A good measure of a TV series is how you feel when that series gets canceled. For example, when Syfy announced earlier this month that it wouldn’t move forward with The Expanse following its third season, my entire life was derailed. I was quite literally getting texts from friends that started with, “Hey man, sorry to hear about The Expanse,” as if a loved one just passed away. There were questions I just couldn’t answer: Why this is this happening? What’s even the point of Peak TV if the best sci-fi show since Battlestar Galactica gets an early ax? Should we just end television as a medium forever? My point is: The Expanse is a great show.

And thankfully, it’s not dead yet. According to The Hollywood Reporter, Amazon and the show’s production company, Alcon Entertainment, are finalizing a deal to bring The Expanse back for a fourth season on Amazon’s streaming platform, which already owns the North American streaming rights to the series (Netflix owns The Expanse’s global rights, which is probably one of many things being sorted out in negotiation).
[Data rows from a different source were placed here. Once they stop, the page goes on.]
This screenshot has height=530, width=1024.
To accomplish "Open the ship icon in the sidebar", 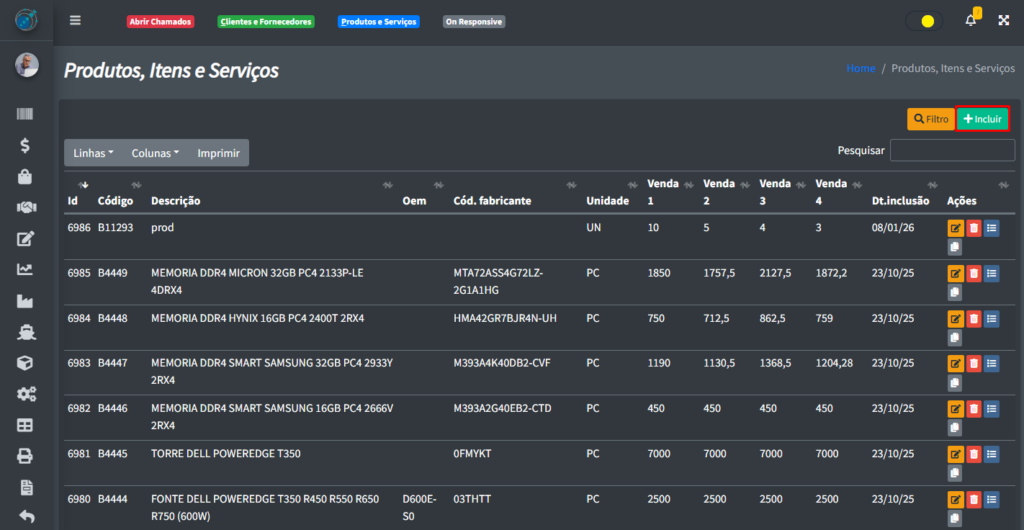I will [26, 332].
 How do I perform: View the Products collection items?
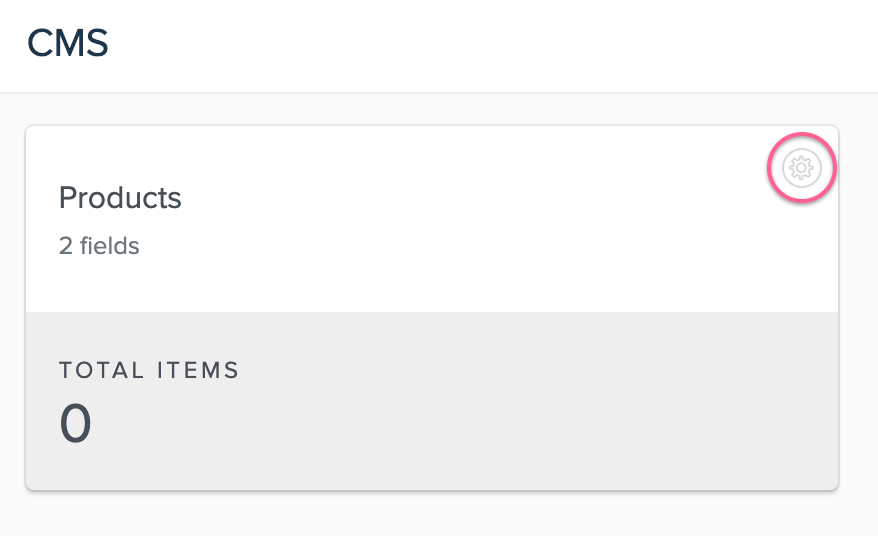(120, 198)
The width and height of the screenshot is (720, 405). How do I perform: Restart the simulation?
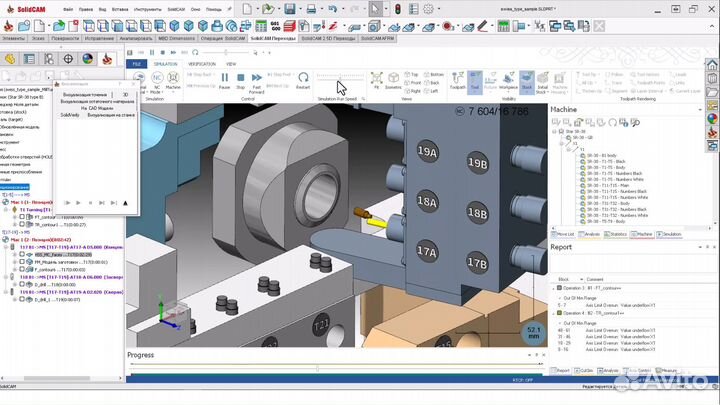coord(302,79)
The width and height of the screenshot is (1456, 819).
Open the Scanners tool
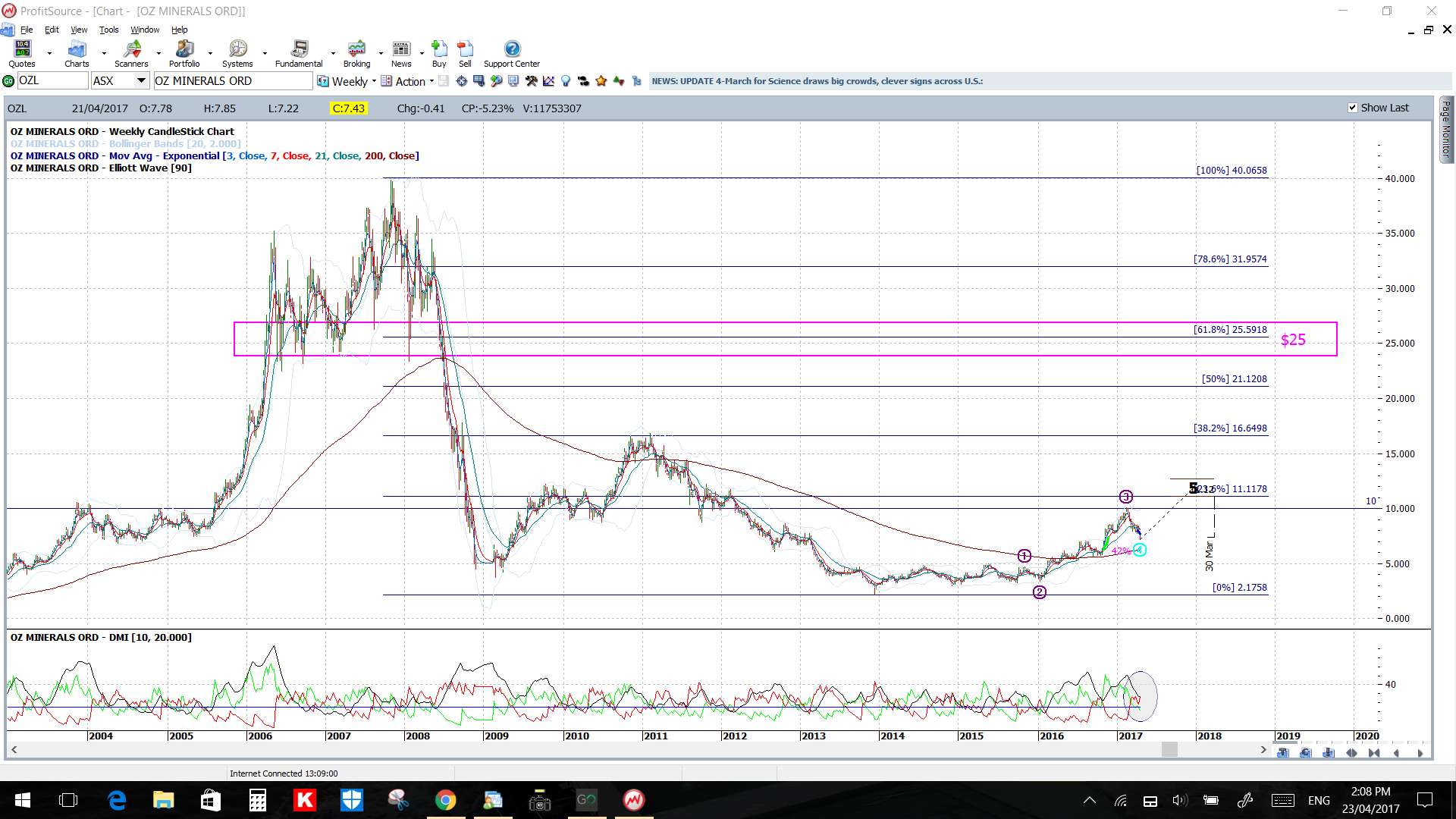click(x=131, y=54)
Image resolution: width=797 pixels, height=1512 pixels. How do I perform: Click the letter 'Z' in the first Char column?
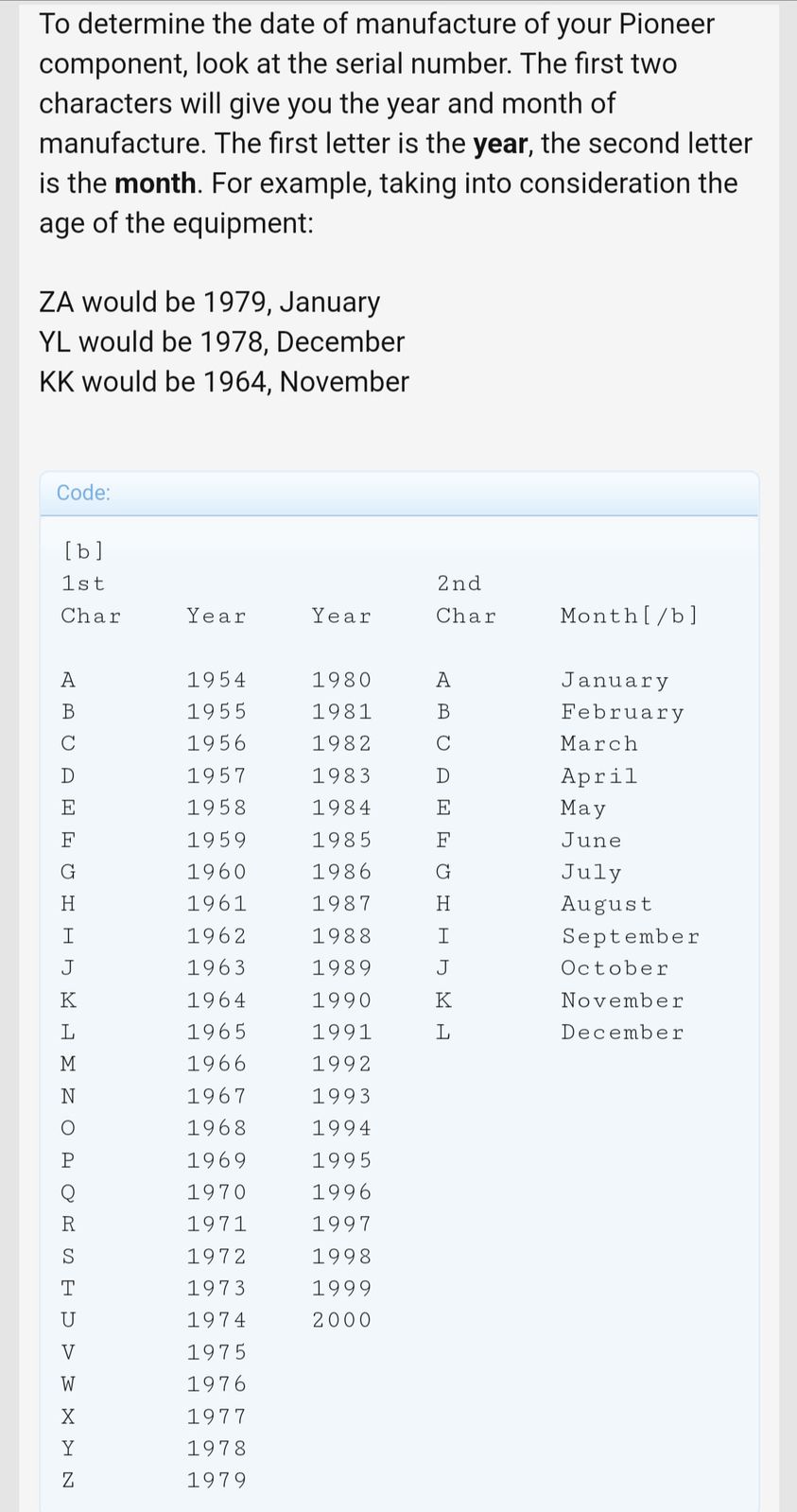pos(68,1481)
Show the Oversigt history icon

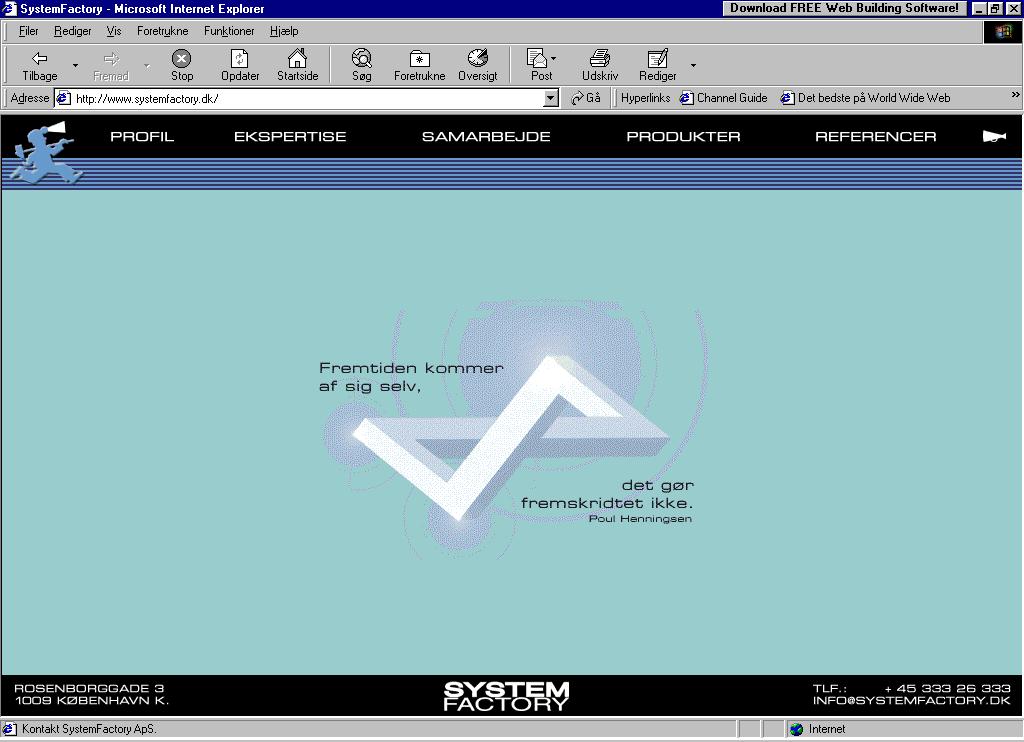(x=477, y=59)
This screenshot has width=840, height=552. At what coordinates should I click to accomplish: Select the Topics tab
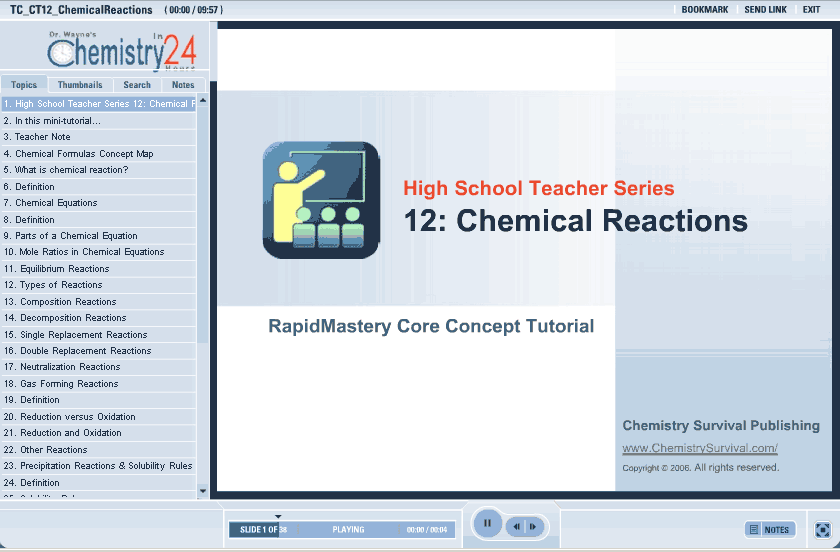coord(24,85)
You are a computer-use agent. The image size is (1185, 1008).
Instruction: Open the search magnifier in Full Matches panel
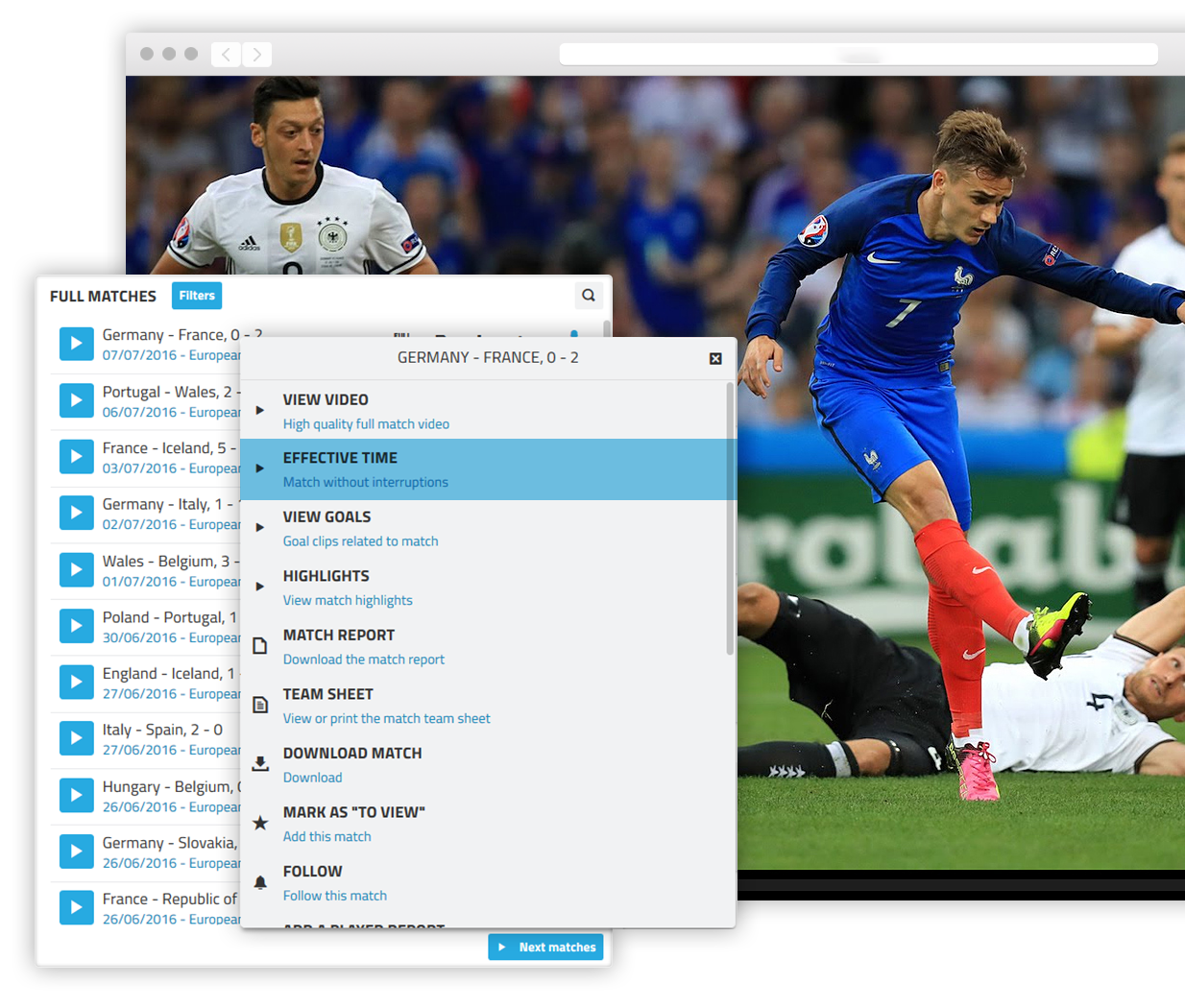(x=589, y=296)
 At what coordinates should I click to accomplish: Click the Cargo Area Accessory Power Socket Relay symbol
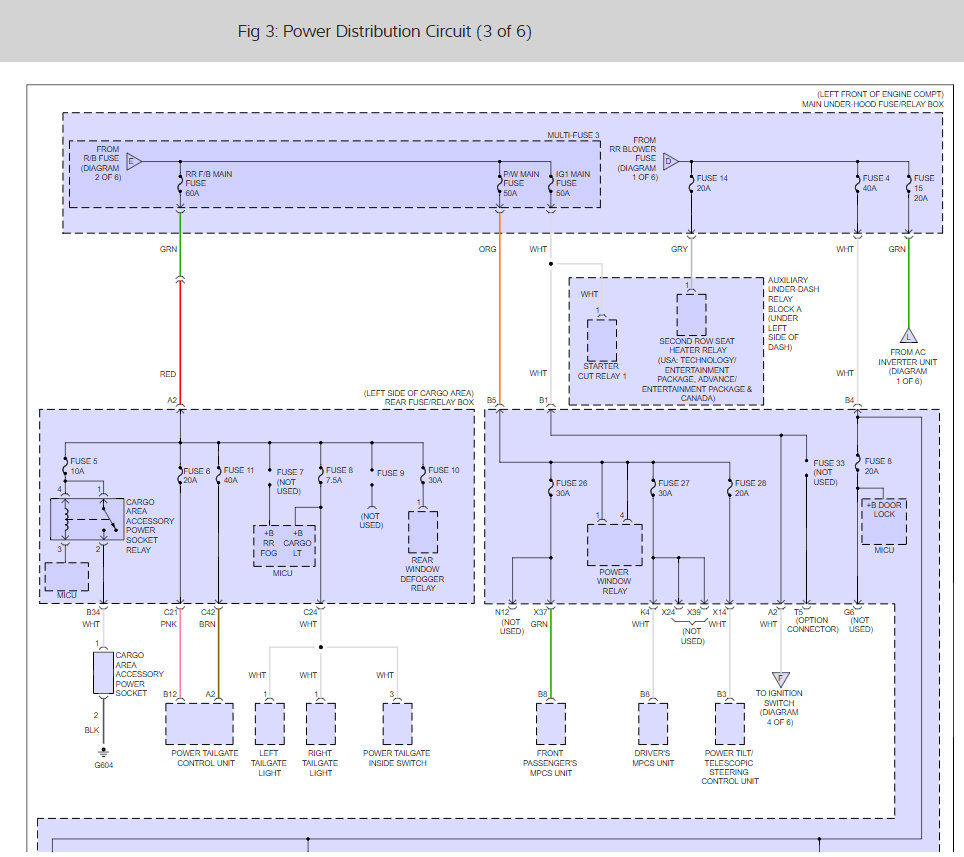(86, 520)
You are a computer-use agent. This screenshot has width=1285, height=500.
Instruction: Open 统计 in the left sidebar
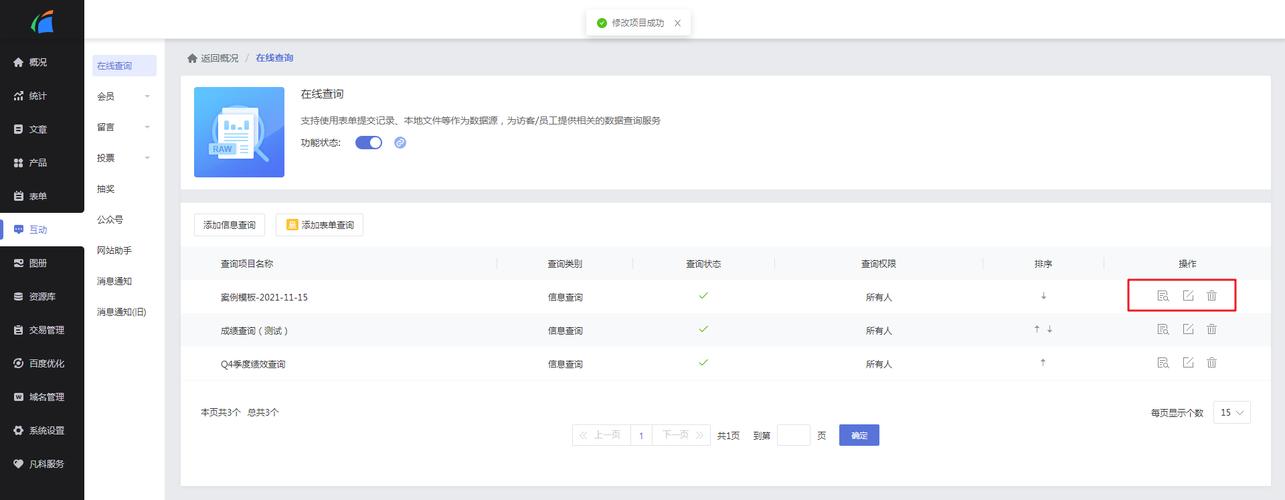coord(38,96)
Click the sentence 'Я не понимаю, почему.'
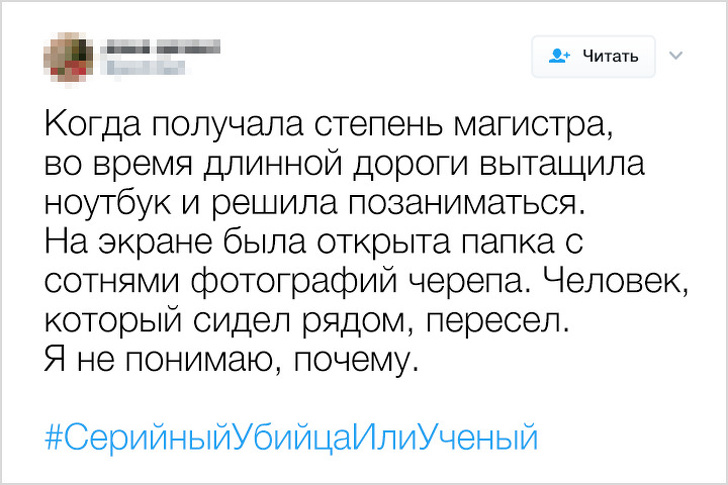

This potential move is, for starters, extremely dope, and enough to make me pull back the curtains in my apartment and consider living life again. It’s also apparently something Amazon CEO Jeff Bezos has been clamoring for for years. The Reporter notes that Bezos was “livid” when Syfy first acquired the series, and smartly points out that making this new deal would fall in line with Bezos’s vision of finding the “next Game of Thrones” for his streamer.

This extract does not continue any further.